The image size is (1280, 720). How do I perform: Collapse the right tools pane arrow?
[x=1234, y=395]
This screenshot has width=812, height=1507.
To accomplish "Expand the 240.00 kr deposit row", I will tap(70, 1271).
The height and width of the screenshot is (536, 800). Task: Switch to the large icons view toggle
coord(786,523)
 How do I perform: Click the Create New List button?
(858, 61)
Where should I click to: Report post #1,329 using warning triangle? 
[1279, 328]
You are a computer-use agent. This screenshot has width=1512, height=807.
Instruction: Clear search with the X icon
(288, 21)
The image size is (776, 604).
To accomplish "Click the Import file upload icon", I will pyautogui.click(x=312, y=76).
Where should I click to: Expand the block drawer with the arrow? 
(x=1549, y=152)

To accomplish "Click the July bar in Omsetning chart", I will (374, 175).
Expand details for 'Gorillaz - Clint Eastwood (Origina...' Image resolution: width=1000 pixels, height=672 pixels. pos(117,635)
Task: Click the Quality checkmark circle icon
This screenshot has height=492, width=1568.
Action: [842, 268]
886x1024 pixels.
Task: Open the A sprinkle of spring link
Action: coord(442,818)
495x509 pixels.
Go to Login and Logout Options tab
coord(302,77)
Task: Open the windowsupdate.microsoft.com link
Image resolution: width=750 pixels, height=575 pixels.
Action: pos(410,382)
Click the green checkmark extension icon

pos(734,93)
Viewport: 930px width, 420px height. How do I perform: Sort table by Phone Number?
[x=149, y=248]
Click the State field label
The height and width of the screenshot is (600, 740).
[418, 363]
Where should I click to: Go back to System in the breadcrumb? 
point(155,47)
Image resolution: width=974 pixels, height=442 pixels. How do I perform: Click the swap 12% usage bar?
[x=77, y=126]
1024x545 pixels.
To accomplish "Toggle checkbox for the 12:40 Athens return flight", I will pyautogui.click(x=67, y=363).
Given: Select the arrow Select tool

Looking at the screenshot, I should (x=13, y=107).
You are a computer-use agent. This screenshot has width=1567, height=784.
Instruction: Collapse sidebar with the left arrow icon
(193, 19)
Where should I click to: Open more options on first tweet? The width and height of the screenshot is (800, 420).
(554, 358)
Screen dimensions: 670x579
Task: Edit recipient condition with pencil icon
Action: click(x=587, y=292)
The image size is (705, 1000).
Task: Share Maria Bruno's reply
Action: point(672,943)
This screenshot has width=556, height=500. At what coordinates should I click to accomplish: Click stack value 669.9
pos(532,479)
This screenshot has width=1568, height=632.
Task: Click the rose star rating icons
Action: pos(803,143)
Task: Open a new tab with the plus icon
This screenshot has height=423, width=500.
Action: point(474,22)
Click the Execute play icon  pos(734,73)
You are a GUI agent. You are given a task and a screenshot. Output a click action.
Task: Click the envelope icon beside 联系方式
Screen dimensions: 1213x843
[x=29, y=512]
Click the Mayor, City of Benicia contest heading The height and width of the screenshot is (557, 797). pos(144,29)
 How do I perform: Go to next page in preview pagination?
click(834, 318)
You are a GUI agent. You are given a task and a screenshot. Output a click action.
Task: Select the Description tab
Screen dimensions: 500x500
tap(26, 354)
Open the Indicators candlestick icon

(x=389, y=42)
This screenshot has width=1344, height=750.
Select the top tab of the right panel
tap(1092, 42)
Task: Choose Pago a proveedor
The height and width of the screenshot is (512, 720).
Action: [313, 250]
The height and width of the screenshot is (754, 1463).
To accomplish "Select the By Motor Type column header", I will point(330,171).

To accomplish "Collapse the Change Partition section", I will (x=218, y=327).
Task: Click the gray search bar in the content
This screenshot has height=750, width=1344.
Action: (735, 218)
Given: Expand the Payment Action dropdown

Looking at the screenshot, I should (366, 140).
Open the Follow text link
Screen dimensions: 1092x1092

PROBLEM REQUIREMENTS: Which lines in the data hold the string "pyautogui"? Copy each of them.

ANSWER AREA:
To accomplish "Click the Import file upload icon", I will pyautogui.click(x=312, y=76).
To accomplish "Toggle checkbox for the 12:40 Athens return flight", I will pyautogui.click(x=67, y=363).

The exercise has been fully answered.